In 2014, group leader Shin Hae-chul died due to cardiac arrest after receiving poor medical treatment following a surgery where the surgeon illegally conducted a gastric bypass without patient consent. On August 8, 2015, the band made their last appearance at the Pentaport Rock Festival, along with other musicians, for a special memorial stage for Shin. Since then, NEXT has been considered to be on hiatus.

==Themes==
NEXT's songs contain many cultural criticisms, with "Turn Off the T.V." and "Money" pointing to mediation and consumerism.
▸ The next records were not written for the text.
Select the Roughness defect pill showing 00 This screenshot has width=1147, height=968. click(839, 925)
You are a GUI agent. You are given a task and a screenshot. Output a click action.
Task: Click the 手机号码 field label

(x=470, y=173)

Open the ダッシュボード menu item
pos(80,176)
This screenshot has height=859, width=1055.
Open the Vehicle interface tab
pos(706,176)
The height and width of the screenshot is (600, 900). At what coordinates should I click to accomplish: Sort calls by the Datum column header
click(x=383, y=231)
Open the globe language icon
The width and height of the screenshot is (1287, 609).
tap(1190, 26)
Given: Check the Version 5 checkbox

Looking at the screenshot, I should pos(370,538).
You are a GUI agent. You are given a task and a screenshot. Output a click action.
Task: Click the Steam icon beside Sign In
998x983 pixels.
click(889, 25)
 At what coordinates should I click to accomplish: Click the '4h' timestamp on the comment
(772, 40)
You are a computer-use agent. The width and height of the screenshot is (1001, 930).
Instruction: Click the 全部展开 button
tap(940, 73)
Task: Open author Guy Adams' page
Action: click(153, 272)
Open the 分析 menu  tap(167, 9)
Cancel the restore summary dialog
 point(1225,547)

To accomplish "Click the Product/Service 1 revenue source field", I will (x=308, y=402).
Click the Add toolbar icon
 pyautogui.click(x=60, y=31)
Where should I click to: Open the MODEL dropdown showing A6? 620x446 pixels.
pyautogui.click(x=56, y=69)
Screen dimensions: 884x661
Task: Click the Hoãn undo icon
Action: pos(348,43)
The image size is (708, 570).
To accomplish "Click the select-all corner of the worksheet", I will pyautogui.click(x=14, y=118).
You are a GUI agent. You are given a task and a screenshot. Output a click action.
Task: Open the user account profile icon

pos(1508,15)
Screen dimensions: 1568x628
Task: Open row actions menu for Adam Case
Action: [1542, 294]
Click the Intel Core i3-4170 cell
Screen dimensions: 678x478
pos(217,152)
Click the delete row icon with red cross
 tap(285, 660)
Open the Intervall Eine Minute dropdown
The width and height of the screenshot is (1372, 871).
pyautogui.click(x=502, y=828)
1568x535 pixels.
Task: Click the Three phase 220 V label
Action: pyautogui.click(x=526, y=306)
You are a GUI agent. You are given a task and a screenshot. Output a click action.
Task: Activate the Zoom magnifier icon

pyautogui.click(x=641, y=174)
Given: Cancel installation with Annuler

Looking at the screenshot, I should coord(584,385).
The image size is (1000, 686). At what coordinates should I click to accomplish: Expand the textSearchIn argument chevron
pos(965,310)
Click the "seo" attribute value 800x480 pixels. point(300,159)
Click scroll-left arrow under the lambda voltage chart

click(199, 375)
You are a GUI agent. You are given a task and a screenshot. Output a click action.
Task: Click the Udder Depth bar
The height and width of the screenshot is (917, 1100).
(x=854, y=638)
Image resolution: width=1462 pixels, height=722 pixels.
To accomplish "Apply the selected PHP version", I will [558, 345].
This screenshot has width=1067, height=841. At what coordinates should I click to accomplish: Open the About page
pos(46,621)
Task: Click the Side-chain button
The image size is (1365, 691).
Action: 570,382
Criticism of human disregard for the environment can be found in "Lazenca, Save Us" and "The World We Made," which creates musical contrasts between a pleasant, natural world and a terrifying, industrial, human-influenced world. "Cyber Budha Company Ltd." tells of a dark future in which humans can purchase small amounts of divinity through the use of machines and credit cards.

== Members ==
NEXT went through multiple line-up changes between 1992 and 2014.
- Shin Hae-chul (1992–2014) – vocals
- Jeong Gi-song (1992) – guitar
- Lee Dong-gyu (1992–1994) – drums, bass guitar
- Im Chang-su (1994) – guitar
- Lee Su-yong (1994–1997, 2006) – drums
- Kim Se-hwang (1994–1997, 2005–2014) – guitar
- Kim Yeong-seok (1995–1997, 2006) – bass guitar
- Won San-guk (2003–2005) – bass guitar
- Devin Lee (2003–2006) – guitar
- Dr. Juny (2003–2005) – drums
- Dong Hyeok (2003–2005) – keyboard
- Ji Hyeon-su (2006–2014) – keyboard
- Yun Te-ra (2007–2008) – drums
- Jade (2007–2014) – bass guitar
- Kim Dan (2008–2014) – drums

==Discography==
===Studio albums===

| Title | Album details | Peak chart positions | Sales |
KOR
| Home | Released: June 1, 1992; Label: Jigu Inc., Danal Entertainment; | —N/a | —N/a |
| The Return of N.EX.T Part I: The Being | Released: May 1, 1994; Label: Danal Entertainment; |
| The Return of N.EX.T Part II: World | Released: September 15, 1995; Label: Daeyoung AV Co., Ltd., Danal Entertainment; |
| Lazenca - A Space Rock Opera | Released: November 30, 1997; Label: Bugs; |
| Guilty Gear XX #Reload Korean Version Original Sound Track | Released: November 6, 2003; Label: Team; | - | - |
| The Return of N.EX.T Part III: Republic of Korea | Released: June 16, 2004; Label: Sony Music Entertainment (Korea) Inc.; | 6 | KOR: 39,639+; |
| ReGame? | Released: February 23, 2006; Label: Sony Music Entertainment (Korea) Inc.; | 15 | KOR: 9,874+; |
| 666 Trilogy Part I | Released: December 9, 2008; Label: OGAM Entertainment; | —N/a | —N/a |

=== Compilation and live albums ===

| Title | Album details |
|---|---|
| Live Concert Chapter 1 | Released: May 25, 1995; Label: Danal Entertainment; |
| Live Concert Chapter 2 | Released: May 25, 1995; Label: Danal Entertainment; |
| N.EX.T Is Alive [The World] Tour | Released: February 9, 1996; Label: Daeyoung AV Co., Ltd., Danal Entertainment; |
| The First Fan Service: Live 2 | Released: August 1, 1997; Label: EMI Records, Bugs; |

=== Soundtrack albums ===

| Title | Album details |
|---|---|
| We Must Go To Apgujung-Dong On Windy Days | Released: 1993; Label: Danal Entertainment; |

===Singles===

| Title | Year | Peak chart positions | Sales | Album |
KOR
| "Here I Stand For You" | 1997 | —N/a | —N/a | Here I Stand For You single album |
| "I Want It All (Demo 0.7)" | 2014 | — | —N/a | Non-album single |
| "Cry" | 2016 | - | - | Cry OST |
"—" denotes releases that did not chart.